Limitations of the present study include its open‐label nature and a necessary reduction in ascertainment of hypoglycaemia and other events during the extension phase. The EDITION 2 study was restricted to the investigation of clinical outcomes of Gla‐300 treatment versus Gla‐100 in participants using a basal insulin and OAD (excluding sulphonylurea) regimen; however, the EDITION programme of clinical studies is investigating outcomes of Gla‐300 vs Gla‐100 treatment in other populations using different treatment regimens to cover the broader cross‐section of people with diabetes. Analyses of the 6‐month extension phases of EDITION 3 (insulin‐naïve participants), EDITION 4 (people with type 1 diabetes), EDITION JP 1 (Japanese people with type 1 diabetes) and EDITION JP 2 (Japanese people with type 2 diabetes using basal insulin plus OADs) are ongoing.
In summary, in a population using basal insulin plus OADs, excluding sulphonylurea, with a long duration of type 2 diabetes, high BMI, long‐term previous insulin use and high baseline HbA1c, findings from 12 months' treatment with Gla‐300 support and extend the EDITION 2 6‐month results. The sustained glycaemic control achieved in this challenging‐to‐treat population along with less nocturnal hypoglycaemia and weight gain compared with Gla‐100 is reassuring and suggests that these favourable results may be applicable to long‐term treatment in clinical practice.
Conflict of Interest
H. Y.‐J. has received honoraria for consulting and speaking from Boehringer Ingelheim, Eli Lilly, Merck (MSD) and Sanofi. R. M. B. has received research support and served as a consultant or on the scientific advisory board for Abbott Diabetes Care, Amylin, AstraZeneca/Bristol‐Myers Squibb Alliance, Bayer, Becton Dickinson, Boehringer Ingelheim, Calibra, DexCom, Eli Lilly, Halozyme, Hygieia, Johnson & Johnson, Medtronic, Merck (MSD), Novo Nordisk, Roche, Sanofi and Takeda, is employed by non‐profit Park Nicollet Institute, who contract for his services and pay him no personal income, has inherited Merck (MSD) stock, and has been a volunteer for the American Diabetes Association and Juvenile Diabetes Research Foundation (JDRF). G. B. B. has received honoraria for advising and lecturing from Eli Lilly, Novartis and Sanofi. M. Z., M. W. and I. M.‐B. are employees of Sanofi. M. M. is an employee of Umanis. M. C. R. has received research grant support from Amylin, Eli Lilly and Sanofi, and honoraria for consulting and/or speaking from Amylin, AstraZeneca/Bristol‐Myers Squibb Alliance, Elcelyx, Eli Lilly, Sanofi and Valeritas. These dualities of interest have been reviewed and managed by Oregon Health and Science University.

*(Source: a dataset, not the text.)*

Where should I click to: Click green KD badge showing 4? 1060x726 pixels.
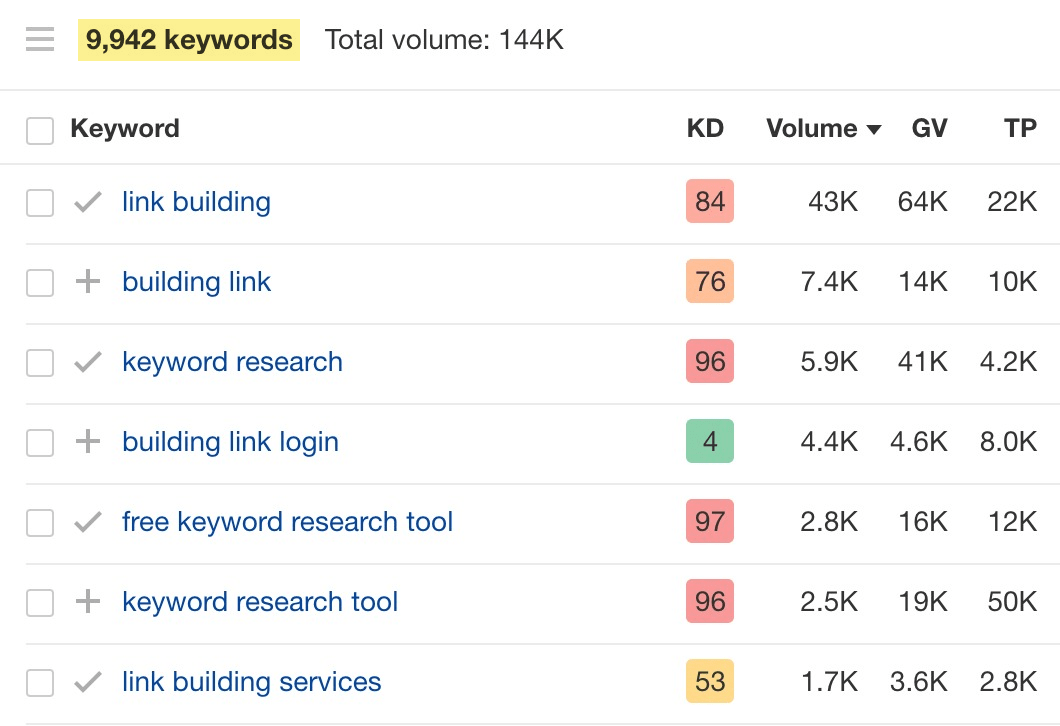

H. Y.‐J. is the guarantor of this work and, as such, had full access to all the data in the study and takes responsibility for the integrity of the data and the accuracy of the data analysis. Sanofi was the sponsor of the study, and was responsible for the design and coordination of the trial. Sanofi monitored the clinical sites, collected and managed the data, and performed all statistical analyses. H. Y.‐J., R. M. B., G. B. B. and M. C. R. participated in the design of the study programme and protocol, analysis and interpretation of the data and in the writing, reviewing and editing of the manuscript. M. Z. and I. M.‐B. contributed to the design and treatment considerations for the trial, analysed and interpreted the data, and reviewed and edited the manuscript. M. W. and M. M. analysed and interpreted the data, and reviewed and edited the manuscript.
Supporting information
Acknowledgements
This study was funded by Sanofi. The authors thank the study participants, trial staff and investigators for their participation. The authors would also like to thank Cassandra Pessina (Sanofi) for critical review of the manuscript, and for assistance with management of the manuscript development. Editorial assistance was provided by Julianna Solomons of Fishawack Communications and was funded by Sanofi.